YOUR ASSIGNMENT:
Exactly as they stand, give the records below again, with no images.
= = = =
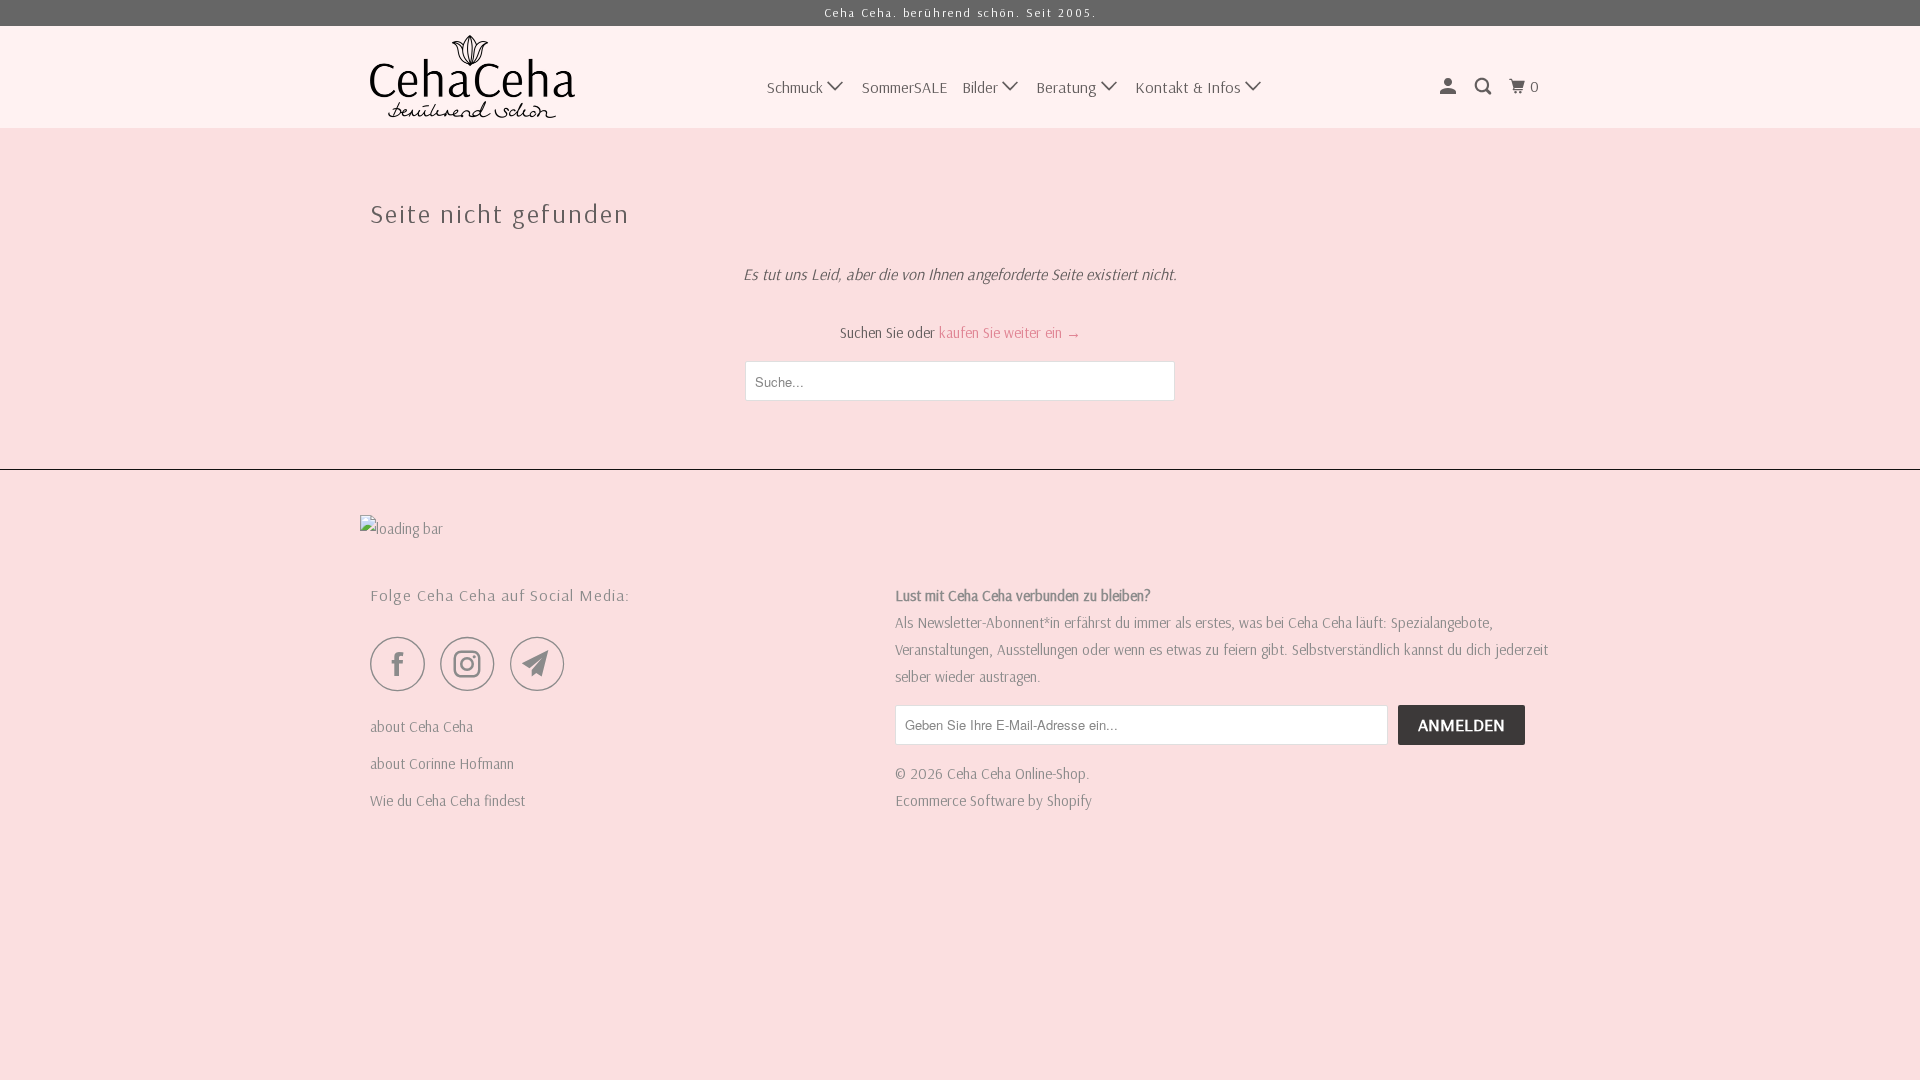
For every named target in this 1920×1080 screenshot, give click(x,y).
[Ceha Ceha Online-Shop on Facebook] (403, 663)
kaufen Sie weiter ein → (1010, 332)
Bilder (982, 87)
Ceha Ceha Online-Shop (1016, 773)
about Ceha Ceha (421, 726)
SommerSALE (904, 87)
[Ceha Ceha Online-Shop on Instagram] (473, 663)
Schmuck (797, 87)
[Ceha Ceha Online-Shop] (472, 76)
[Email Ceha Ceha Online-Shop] (543, 663)
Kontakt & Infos (1190, 87)
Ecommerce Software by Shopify (993, 800)
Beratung (1068, 87)
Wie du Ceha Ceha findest (447, 800)
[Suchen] (1484, 86)
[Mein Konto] (1449, 86)
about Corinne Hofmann (442, 763)
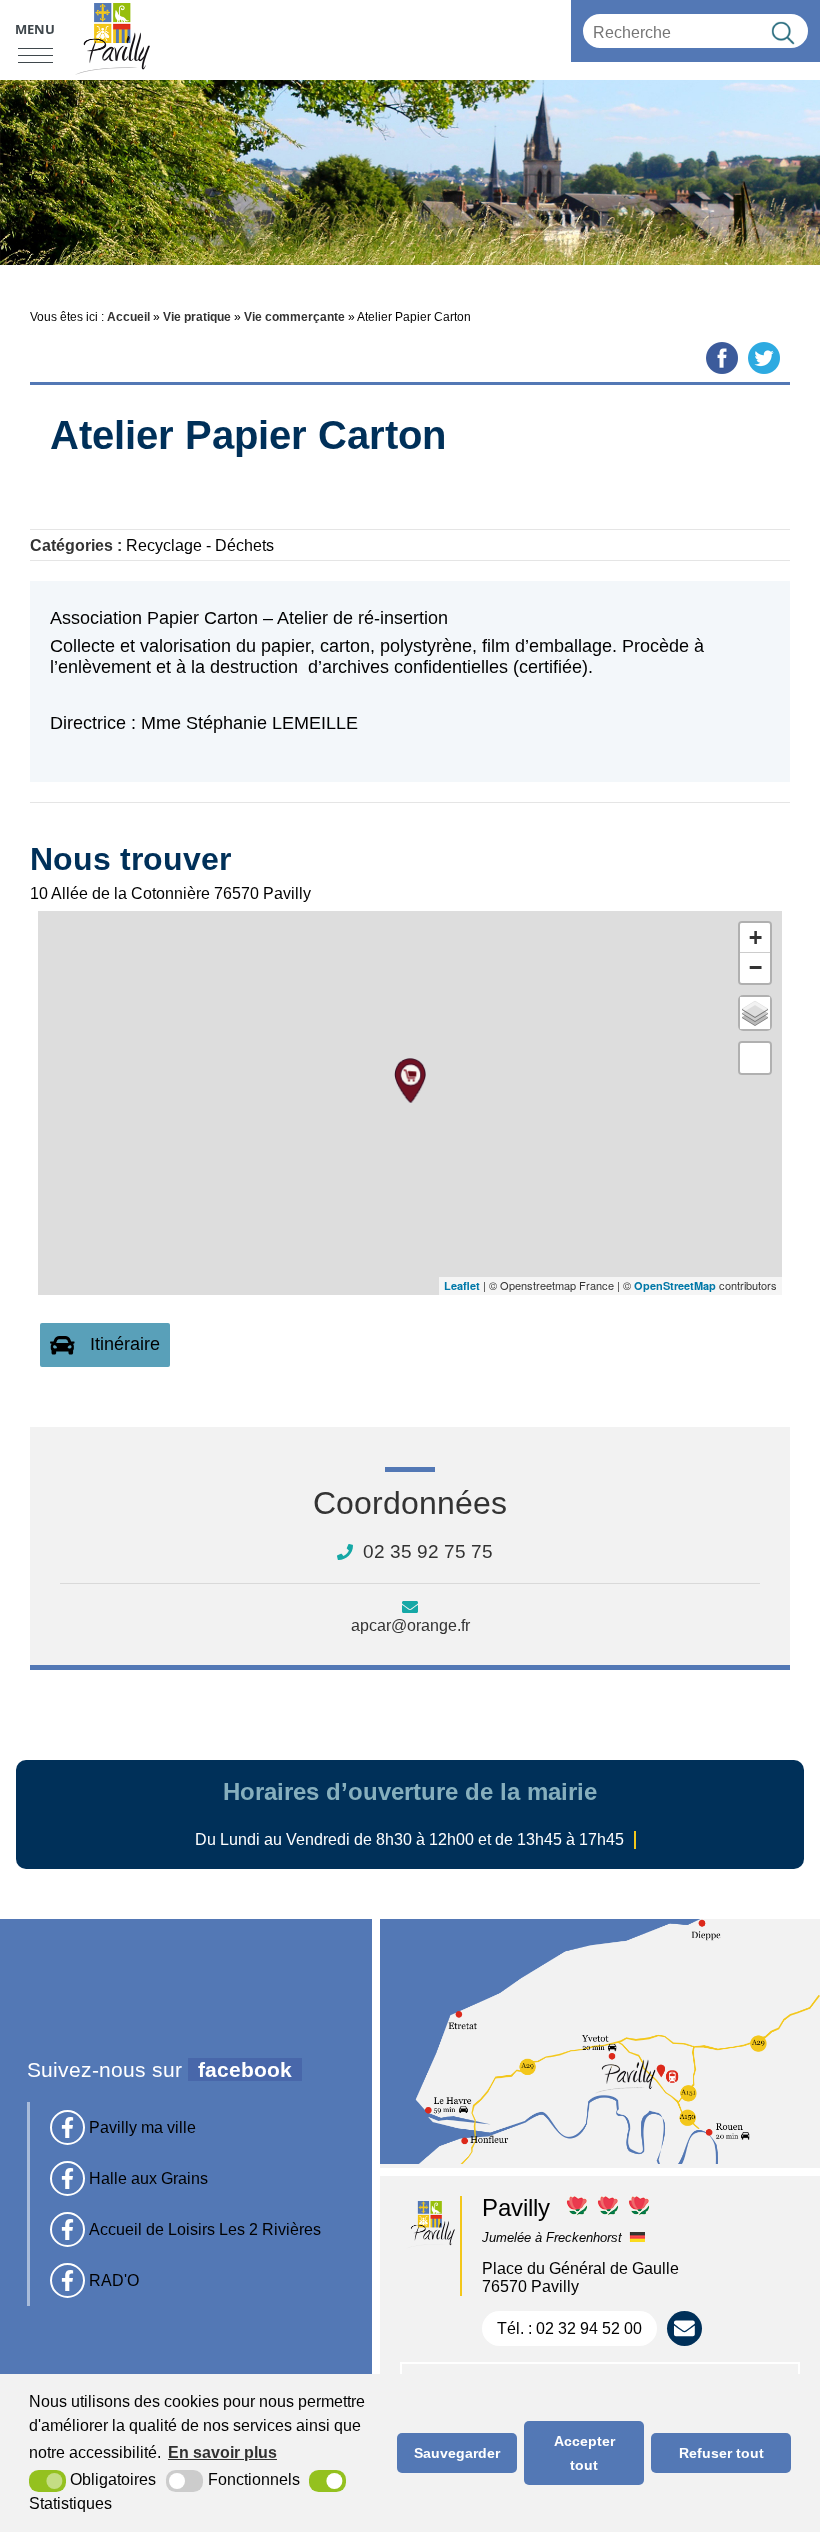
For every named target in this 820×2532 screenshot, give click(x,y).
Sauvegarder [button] (457, 2453)
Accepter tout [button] (584, 2453)
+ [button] (755, 937)
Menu (35, 29)
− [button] (755, 967)
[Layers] (755, 1013)
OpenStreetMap (675, 1285)
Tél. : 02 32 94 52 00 (569, 2328)
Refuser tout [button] (721, 2453)
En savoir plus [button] (222, 2452)
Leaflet (462, 1285)
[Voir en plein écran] (755, 1058)
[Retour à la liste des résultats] (45, 470)
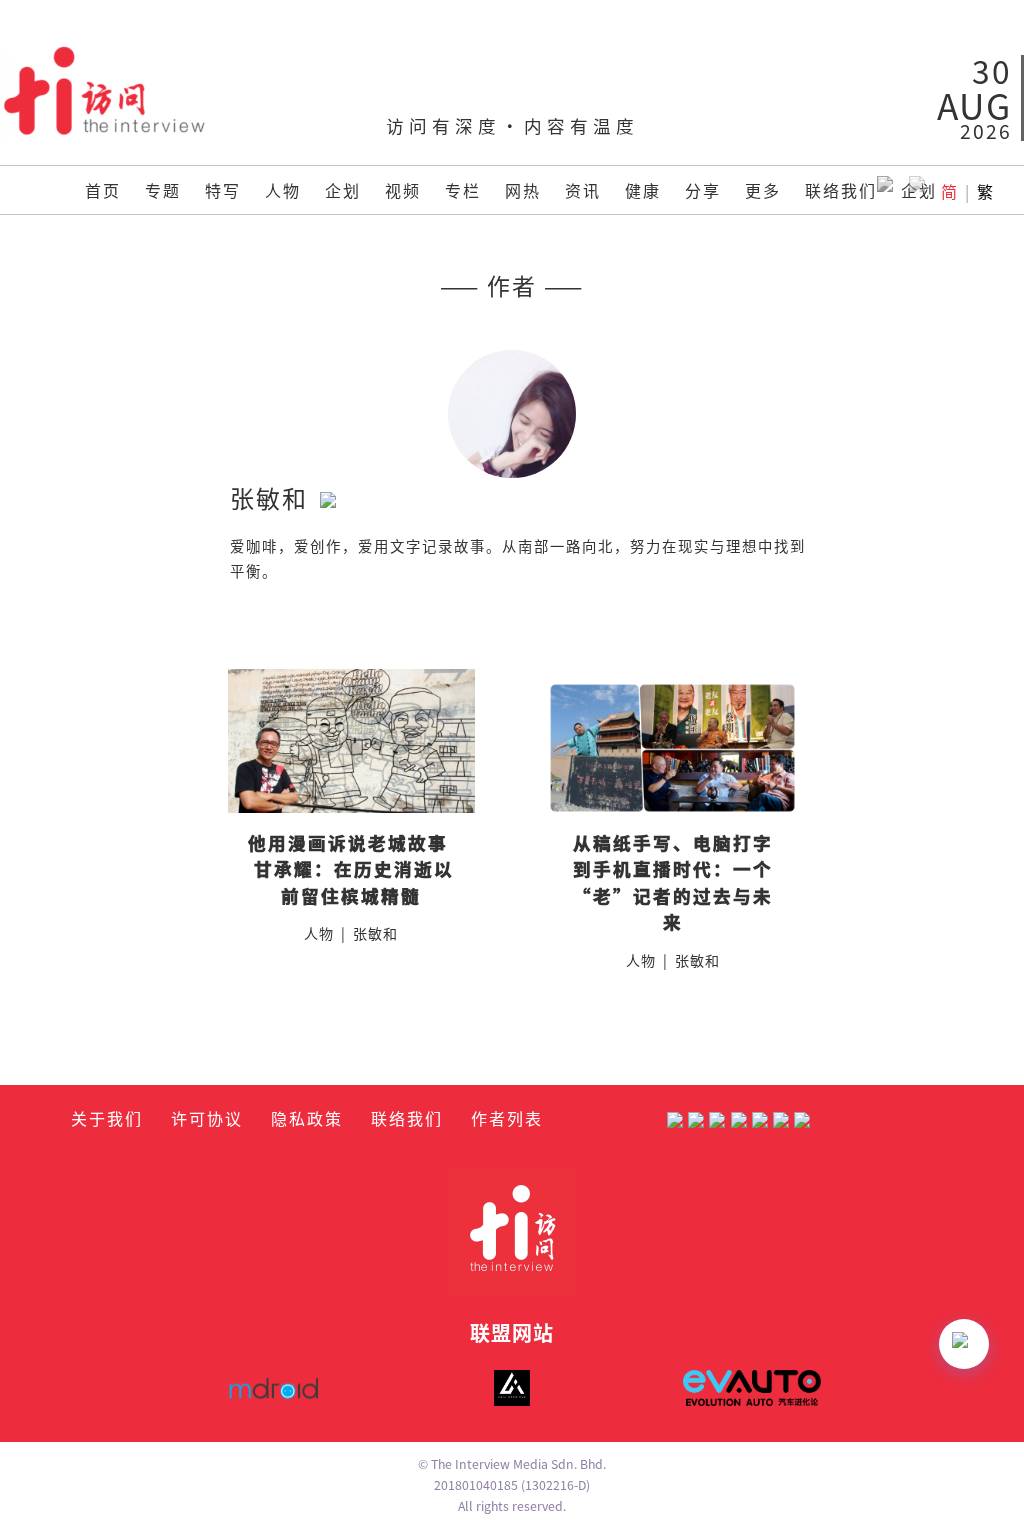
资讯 (583, 190)
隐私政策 (307, 1118)
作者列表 (507, 1118)
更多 (763, 190)
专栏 (463, 190)
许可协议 (207, 1118)
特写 (223, 190)
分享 (703, 190)
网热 (523, 190)
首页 (103, 190)
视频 (403, 190)
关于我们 (107, 1118)
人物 (283, 190)
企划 (343, 190)
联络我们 (841, 190)
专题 (163, 190)
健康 (643, 190)
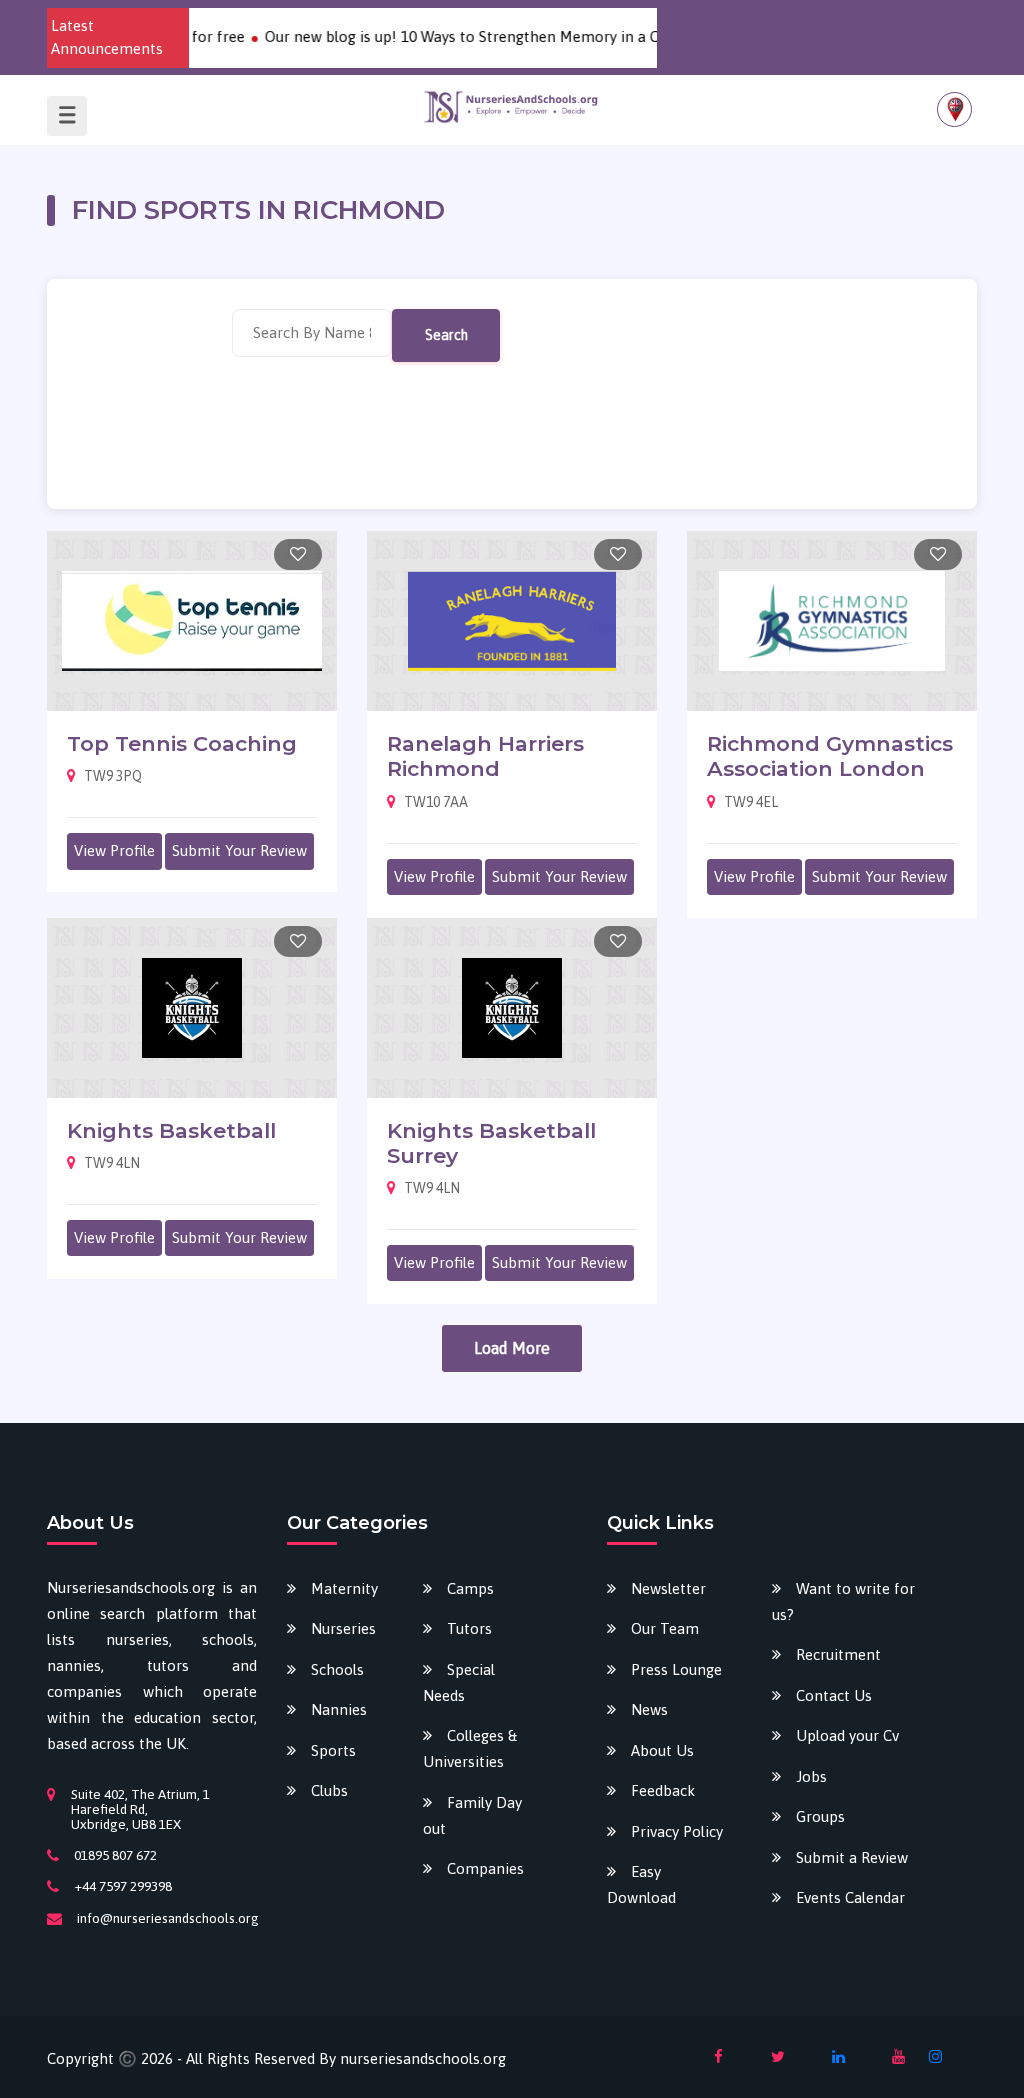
= = = =
TASK ANSWER:
For every named target in this 1920×1080 screenshot, give click(x,y).
[Ceha Ceha Online-Shop on Facebook] (403, 663)
kaufen Sie weiter ein → (1010, 332)
Bilder (982, 87)
Ceha Ceha Online-Shop (1016, 773)
about Ceha Ceha (421, 726)
SommerSALE (904, 87)
[Ceha Ceha Online-Shop on Instagram] (473, 663)
Schmuck (797, 87)
[Ceha Ceha Online-Shop] (472, 76)
[Email Ceha Ceha Online-Shop] (543, 663)
Kontakt & Infos (1190, 87)
Ecommerce Software by Shopify (993, 800)
Beratung (1068, 87)
Wie du Ceha Ceha findest (447, 800)
[Suchen] (1484, 86)
[Mein Konto] (1449, 86)
about Corinne Hofmann (442, 763)
For every named target in this 820×2532 screenshot, give click(x,y).
Sauvegarder [button] (457, 2453)
Accepter tout [button] (584, 2453)
+ [button] (755, 937)
Menu (35, 29)
− [button] (755, 967)
[Layers] (755, 1013)
OpenStreetMap (675, 1285)
Tél. : 02 32 94 52 00 (569, 2328)
Refuser tout [button] (721, 2453)
En savoir plus [button] (222, 2452)
Leaflet (462, 1285)
[Voir en plein écran] (755, 1058)
[Retour à la liste des résultats] (45, 470)
资讯 (583, 190)
隐私政策 (307, 1118)
作者列表 (507, 1118)
更多 (763, 190)
专栏 (463, 190)
许可协议 (207, 1118)
特写 (223, 190)
分享 (703, 190)
网热 (523, 190)
首页 (103, 190)
视频 (403, 190)
关于我们 (107, 1118)
人物 (283, 190)
企划 (343, 190)
联络我们 (841, 190)
专题 (163, 190)
健康 (643, 190)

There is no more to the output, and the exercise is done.